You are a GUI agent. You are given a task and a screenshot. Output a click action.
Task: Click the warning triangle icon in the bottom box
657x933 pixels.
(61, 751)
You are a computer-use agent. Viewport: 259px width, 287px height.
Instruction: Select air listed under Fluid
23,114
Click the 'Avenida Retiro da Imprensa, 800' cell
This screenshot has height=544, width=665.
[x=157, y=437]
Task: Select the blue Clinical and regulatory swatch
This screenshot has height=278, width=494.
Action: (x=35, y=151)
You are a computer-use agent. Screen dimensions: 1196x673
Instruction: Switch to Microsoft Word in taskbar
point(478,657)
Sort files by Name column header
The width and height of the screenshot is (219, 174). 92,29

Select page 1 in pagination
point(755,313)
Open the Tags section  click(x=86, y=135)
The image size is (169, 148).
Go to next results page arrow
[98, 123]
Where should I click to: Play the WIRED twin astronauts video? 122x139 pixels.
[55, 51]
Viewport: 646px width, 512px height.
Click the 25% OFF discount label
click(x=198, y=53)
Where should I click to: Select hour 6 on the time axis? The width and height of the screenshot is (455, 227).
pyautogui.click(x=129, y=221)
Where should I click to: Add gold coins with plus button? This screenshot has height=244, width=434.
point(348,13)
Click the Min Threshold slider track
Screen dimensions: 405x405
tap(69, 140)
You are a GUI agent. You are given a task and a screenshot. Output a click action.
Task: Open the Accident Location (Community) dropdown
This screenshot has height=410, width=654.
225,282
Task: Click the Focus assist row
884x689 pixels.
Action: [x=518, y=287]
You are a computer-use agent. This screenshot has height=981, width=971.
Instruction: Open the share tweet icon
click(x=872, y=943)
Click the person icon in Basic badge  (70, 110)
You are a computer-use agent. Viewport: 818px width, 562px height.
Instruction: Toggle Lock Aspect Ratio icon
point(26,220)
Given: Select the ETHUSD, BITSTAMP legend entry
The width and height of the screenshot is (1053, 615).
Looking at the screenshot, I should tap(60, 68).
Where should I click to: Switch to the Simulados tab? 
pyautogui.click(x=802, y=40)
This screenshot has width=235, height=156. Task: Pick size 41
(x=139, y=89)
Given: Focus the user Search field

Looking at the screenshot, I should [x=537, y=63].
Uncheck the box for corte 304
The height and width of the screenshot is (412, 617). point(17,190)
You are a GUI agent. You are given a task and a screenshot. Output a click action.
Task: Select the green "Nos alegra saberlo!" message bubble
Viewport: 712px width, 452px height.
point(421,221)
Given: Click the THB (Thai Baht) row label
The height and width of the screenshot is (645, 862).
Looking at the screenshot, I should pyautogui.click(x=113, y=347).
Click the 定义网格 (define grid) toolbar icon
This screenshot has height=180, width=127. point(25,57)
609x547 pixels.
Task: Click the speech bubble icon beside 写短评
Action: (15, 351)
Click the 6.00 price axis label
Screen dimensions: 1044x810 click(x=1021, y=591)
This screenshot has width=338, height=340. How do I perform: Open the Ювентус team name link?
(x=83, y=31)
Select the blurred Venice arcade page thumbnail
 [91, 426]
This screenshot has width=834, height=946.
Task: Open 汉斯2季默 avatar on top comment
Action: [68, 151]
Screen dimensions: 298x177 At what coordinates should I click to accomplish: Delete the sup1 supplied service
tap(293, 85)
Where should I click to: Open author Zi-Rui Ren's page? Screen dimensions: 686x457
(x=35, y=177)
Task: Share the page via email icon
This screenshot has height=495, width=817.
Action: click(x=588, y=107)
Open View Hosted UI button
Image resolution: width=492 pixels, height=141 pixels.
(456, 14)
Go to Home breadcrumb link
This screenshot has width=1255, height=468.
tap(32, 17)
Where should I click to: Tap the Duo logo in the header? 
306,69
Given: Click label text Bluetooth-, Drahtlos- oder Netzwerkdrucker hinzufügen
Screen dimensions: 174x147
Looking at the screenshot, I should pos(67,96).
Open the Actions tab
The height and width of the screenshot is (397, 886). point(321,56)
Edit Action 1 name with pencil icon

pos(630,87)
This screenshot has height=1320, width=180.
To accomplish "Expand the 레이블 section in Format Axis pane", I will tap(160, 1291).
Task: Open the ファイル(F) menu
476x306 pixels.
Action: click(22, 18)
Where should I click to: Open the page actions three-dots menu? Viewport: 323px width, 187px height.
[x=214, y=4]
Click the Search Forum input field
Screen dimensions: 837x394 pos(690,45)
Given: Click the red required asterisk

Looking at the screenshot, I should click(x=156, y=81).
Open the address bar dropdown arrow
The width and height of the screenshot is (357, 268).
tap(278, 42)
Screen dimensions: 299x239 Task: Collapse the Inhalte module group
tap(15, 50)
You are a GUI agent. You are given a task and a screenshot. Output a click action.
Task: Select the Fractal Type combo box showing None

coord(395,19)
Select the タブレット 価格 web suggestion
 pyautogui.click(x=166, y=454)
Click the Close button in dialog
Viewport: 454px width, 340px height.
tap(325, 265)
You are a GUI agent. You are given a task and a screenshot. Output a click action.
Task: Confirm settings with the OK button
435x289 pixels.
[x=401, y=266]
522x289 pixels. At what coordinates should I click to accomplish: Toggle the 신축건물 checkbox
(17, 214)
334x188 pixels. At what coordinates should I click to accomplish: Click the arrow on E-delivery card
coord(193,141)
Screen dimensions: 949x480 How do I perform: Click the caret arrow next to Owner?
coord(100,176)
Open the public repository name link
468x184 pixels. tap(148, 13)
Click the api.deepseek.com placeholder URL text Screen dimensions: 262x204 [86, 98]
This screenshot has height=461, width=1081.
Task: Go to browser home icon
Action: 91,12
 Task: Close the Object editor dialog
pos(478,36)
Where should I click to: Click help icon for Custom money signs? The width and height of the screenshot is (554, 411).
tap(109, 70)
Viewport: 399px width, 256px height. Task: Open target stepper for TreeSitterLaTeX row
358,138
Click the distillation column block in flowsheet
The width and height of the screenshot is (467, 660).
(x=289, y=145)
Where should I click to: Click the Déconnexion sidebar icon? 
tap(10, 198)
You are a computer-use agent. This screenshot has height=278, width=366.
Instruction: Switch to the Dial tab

--

Produce the lines from the top of the listing through the "Viewport: 646px width, 512px height." line exactly as they appear, with no additional output.

You are a GUI agent. You are given a task and a screenshot. Output a click action.
Task: Click the warning triangle icon in the bottom box
657x933 pixels.
(61, 751)
You are a computer-use agent. Viewport: 259px width, 287px height.
Instruction: Select air listed under Fluid
23,114
Click the 'Avenida Retiro da Imprensa, 800' cell
This screenshot has height=544, width=665.
[x=157, y=437]
Task: Select the blue Clinical and regulatory swatch
This screenshot has height=278, width=494.
Action: (x=35, y=151)
You are a computer-use agent. Screen dimensions: 1196x673
Instruction: Switch to Microsoft Word in taskbar
point(478,657)
Sort files by Name column header
The width and height of the screenshot is (219, 174). 92,29

Select page 1 in pagination
point(755,313)
Open the Tags section  click(x=86, y=135)
The image size is (169, 148).
Go to next results page arrow
[98, 123]
Where should I click to: Play the WIRED twin astronauts video? 122x139 pixels.
[55, 51]
Viewport: 646px width, 512px height.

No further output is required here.